§ Brief: Please repeat the entries from the line with "Machines-Outils (50, 488)" to the line with "Favoris () (48, 126)", swapping "Sitemap" for "Plan du site" and leaving everything else unchanged.

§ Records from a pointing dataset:
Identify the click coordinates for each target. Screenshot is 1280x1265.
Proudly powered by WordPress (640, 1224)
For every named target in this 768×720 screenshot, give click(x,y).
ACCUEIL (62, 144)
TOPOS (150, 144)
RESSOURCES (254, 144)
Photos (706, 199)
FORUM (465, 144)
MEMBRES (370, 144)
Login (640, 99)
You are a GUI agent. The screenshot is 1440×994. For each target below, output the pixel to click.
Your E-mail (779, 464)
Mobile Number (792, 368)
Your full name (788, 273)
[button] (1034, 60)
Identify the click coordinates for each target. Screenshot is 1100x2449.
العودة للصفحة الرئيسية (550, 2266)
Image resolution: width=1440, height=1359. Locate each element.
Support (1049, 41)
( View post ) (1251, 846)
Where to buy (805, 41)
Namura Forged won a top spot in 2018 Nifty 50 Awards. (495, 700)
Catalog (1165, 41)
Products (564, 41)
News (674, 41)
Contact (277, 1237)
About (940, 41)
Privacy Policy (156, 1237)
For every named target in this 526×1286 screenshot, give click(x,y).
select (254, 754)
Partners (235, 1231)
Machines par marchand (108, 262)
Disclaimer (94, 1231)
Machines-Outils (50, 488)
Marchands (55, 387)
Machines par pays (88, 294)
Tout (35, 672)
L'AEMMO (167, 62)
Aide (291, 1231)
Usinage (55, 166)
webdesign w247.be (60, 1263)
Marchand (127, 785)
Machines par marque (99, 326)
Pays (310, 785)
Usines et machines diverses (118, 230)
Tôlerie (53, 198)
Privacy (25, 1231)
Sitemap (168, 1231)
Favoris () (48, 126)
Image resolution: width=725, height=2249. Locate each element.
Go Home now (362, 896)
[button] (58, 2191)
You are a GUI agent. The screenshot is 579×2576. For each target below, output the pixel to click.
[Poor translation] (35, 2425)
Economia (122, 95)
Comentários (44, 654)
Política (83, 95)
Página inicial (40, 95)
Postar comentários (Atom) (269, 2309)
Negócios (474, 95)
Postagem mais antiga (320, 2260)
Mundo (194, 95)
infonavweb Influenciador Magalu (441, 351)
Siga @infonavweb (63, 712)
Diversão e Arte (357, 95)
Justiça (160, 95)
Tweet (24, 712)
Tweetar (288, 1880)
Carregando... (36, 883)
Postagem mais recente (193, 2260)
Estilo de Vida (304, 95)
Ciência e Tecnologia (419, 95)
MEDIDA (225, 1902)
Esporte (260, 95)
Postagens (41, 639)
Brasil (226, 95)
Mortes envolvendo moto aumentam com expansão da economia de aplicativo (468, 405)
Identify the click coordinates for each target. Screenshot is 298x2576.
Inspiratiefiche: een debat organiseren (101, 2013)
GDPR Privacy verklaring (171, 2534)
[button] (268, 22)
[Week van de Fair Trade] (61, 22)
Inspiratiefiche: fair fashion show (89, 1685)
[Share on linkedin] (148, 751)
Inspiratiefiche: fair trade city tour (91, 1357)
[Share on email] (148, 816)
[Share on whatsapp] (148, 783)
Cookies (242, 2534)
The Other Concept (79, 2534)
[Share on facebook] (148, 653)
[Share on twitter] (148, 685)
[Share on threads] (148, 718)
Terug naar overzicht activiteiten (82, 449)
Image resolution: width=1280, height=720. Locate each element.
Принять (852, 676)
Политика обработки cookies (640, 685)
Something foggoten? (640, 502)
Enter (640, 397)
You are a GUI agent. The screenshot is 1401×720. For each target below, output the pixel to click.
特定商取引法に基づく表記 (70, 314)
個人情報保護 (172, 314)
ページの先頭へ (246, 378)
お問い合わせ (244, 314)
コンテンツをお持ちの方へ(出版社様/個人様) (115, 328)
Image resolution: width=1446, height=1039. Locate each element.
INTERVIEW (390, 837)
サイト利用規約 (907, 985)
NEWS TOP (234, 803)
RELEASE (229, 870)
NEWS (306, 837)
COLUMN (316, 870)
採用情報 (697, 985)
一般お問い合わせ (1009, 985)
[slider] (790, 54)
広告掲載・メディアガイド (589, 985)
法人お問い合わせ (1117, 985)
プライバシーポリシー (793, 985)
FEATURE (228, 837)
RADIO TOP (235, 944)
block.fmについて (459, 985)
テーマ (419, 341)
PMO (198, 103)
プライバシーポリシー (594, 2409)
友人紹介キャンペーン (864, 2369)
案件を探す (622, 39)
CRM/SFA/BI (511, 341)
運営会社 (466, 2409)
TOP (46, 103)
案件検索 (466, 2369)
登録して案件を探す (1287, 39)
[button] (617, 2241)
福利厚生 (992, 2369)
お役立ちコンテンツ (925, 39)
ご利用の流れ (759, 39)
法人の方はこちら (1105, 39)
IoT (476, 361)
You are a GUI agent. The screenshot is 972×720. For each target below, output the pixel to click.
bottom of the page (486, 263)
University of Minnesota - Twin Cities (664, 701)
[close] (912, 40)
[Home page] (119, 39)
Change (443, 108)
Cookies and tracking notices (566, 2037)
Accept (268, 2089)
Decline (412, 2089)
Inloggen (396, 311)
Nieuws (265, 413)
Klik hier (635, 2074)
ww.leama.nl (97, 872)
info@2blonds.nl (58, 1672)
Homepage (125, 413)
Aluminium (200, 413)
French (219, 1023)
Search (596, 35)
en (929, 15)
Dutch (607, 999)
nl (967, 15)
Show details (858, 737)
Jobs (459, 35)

§ Written response:
Machines-Outils (50, 488)
Marchands (55, 387)
Machines par pays (88, 294)
Tout (35, 672)
L'AEMMO (167, 62)
Aide (291, 1231)
Usinage (55, 166)
webdesign w247.be (60, 1263)
Marchand (127, 785)
Machines par marque (99, 326)
Pays (310, 785)
Usines et machines diverses (118, 230)
Tôlerie (53, 198)
Privacy (25, 1231)
Plan du site (168, 1231)
Favoris () (48, 126)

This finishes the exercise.